▶ Article:

Against this background, we should ask ourselves how this data economy currently functions and to what extent it is sustainable in this form. Currently, data is mostly stored in central data silos and can be accessed with the appropriate authorization. The data silo must be trusted as the only source with regard to the quality, authenticity and origin of the data. In the case of a central instance, this is possible, but still questionable, since the provider is usually not the data creator. It is even more difficult in the case of a federated data flow, where data is passed on from stakeholder to stakeholder or even attached to a product by means of a digital link, for example. This problem comes into play especially in complex supply chains or circular economies.
The current hype around AI highlights the problem on another level. By means of AI technology, data can be falsified and manipulated at will, which currently makes the value of text and images tend towards zero. If you want to build an essential structure on data, it is even more important to trust the data used or, even better, to verify it.
In order to use data securely regardless of its path and intermediary origin, it must be digitally signed by its original creator. The signing data has the following advantages over its unsigned version:
With a digital signature, the data is unalterably linked to it. The signature acts like a seal on the data that breaks if the data inside the envelope is manipulated. On a technical level, this means that if the data is tampered with, the verification of the signature fails and its incorrectness becomes obvious. Thus, once signed, the data in the cryptographic envelope is unchangeable.
The digital signature mentioned above is executed with a cryptographic key pair. This key pair can be uniquely assigned to an actor and thus the data signed with this key pair can also be assigned to an actor. This property makes it possible to identify a unique originator of the data and then to match this originator with a target, for example. Further, the immutability allows to verify the original state of the data as when they were signed.
Unlike a purely trust-based approach, everything can be unambiguously verified when using digital signatures. Although trust is still required for the respective keys, these can be used in any fine-grained manner and serve as the basis for an extended trust infrastructure. Thus, it is not necessary to trust a data provider, but rather, for example, directly a data-generating machine and the certification authority that verified it.
Since there are a variety of ways to apply digital signatures to data and interoperability is essential in such an approach, we have tried to stick to widely used and at the same time most suitable standards as far as possible in the technical implementation. The core of the implementation is based on the following three technologies.

▶ Given entries:
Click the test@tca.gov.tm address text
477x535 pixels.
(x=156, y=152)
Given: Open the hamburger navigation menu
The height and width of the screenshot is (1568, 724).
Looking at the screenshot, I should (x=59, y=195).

▶ Written task A: According to the article on signing data, why is trusting a central data silo questionable even though it is possible? Answer in one to three sentences.
▶ Written task B: Write out part of the article on signing data word for word. Begin at the words "Unlike a purely" and stop after "following three technologies.".
You won't need any of the entries.

▶ Right answer A: It is questionable because the provider of the data silo is usually not the one who created the data.

▶ Right answer B:
Unlike a purely trust-based approach, everything can be unambiguously verified when using digital signatures. Although trust is still required for the respective keys, these can be used in any fine-grained manner and serve as the basis for an extended trust infrastructure. Thus, it is not necessary to trust a data provider, but rather, for example, directly a data-generating machine and the certification authority that verified it.
Since there are a variety of ways to apply digital signatures to data and interoperability is essential in such an approach, we have tried to stick to widely used and at the same time most suitable standards as far as possible in the technical implementation. The core of the implementation is based on the following three technologies.